Bloomberg pointed out, in its defense, however, that Goldman Sachs is a huge employer in New York City, and that as the Mayor it is his duty to protect and defend such companies. Incidentally, Goldman Sachs is also one of the largest customers of Bloomberg Inc. (Mike Bloomberg’s sweet child), which sells its computer data terminals to Wall Street banks, investment and securities firms, and media outlets.
The three-time Mayor of the same city, might not have the same plans written in his schedule book, but if he agrees to take the reins of the beleaguering investment bank, it would be a great favour to the even more aching Street and the overall economy of the country.
With the inspiring political career to date, big fat guess, in the shape of an 800-pound gorilla in the room, is that Bloomberg might make haste toward claiming the presidency in the coming years.
Goldman Sachs had been the investment bank spread of a vast expanse of the investment banking real estate.
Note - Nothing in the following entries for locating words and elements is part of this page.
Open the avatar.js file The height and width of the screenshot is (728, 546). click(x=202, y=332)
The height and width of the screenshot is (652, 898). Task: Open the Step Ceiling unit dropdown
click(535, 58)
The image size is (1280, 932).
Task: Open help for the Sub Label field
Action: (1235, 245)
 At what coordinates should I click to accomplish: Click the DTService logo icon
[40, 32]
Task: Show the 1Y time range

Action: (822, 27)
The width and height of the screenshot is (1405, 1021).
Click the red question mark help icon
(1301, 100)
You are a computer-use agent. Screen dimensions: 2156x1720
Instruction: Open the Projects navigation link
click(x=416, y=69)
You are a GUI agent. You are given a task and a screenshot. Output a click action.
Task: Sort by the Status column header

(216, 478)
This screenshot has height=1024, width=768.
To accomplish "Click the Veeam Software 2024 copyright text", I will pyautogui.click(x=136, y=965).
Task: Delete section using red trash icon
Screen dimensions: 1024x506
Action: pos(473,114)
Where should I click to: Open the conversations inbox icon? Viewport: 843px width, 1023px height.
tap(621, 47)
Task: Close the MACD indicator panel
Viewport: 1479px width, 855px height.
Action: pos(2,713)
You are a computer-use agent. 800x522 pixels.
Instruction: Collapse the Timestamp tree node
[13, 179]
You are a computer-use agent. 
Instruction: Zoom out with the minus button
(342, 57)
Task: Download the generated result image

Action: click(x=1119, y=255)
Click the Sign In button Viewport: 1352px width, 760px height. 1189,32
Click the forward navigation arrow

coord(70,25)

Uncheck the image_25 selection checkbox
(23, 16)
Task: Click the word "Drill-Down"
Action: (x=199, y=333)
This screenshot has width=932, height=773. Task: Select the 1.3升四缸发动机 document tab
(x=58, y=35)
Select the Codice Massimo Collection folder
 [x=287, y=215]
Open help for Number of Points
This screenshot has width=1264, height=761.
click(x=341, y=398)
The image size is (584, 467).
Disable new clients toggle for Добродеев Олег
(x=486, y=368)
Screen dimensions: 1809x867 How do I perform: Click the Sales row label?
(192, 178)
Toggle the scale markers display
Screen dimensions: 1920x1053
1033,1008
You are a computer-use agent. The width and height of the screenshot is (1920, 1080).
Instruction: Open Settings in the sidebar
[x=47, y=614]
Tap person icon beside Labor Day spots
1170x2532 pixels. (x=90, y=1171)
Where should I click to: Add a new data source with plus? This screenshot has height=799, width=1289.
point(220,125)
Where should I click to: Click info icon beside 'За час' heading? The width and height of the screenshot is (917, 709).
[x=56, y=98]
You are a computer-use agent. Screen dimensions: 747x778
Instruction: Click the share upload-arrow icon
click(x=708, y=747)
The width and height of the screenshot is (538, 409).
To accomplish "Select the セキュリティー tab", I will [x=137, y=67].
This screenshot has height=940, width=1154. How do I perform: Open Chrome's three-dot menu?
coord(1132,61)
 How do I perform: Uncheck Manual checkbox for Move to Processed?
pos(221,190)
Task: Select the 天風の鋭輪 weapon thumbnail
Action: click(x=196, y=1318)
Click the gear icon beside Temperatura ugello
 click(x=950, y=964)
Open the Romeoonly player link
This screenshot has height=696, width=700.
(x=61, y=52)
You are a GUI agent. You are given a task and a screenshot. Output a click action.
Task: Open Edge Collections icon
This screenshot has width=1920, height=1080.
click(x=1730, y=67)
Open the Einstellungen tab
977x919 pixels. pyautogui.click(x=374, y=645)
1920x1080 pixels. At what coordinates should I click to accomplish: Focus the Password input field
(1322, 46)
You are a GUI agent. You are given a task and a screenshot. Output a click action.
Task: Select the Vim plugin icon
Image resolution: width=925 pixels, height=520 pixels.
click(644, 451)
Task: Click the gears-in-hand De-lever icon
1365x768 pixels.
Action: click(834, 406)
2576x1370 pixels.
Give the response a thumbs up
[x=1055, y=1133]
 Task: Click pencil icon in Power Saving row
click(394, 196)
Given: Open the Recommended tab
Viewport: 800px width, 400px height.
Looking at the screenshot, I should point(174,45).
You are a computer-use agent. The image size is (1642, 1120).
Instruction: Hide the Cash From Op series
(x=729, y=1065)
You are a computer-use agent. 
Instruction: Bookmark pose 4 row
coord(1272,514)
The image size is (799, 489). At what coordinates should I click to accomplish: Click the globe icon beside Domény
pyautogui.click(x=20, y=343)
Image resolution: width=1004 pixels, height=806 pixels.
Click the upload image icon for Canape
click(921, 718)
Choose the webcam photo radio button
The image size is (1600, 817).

One of the biggest corporate giants in the pre-2008 era, took a hit on the stock price when the government issued orders for a Congressional hearing.
The stock, during its imperious heydays, traded as high as $250 a share back in 2007. But since the financial crisis, which resulted in the inquiry into the bank’s lucrative derivatives trading practices, the stock has dived, to as low as $84 a share in 2011. It has since recovered some of its losses, and is now trading at $122 as of the close of trading on Mar. 16, 2012. But that is still below even its 52-week high of $164 a share.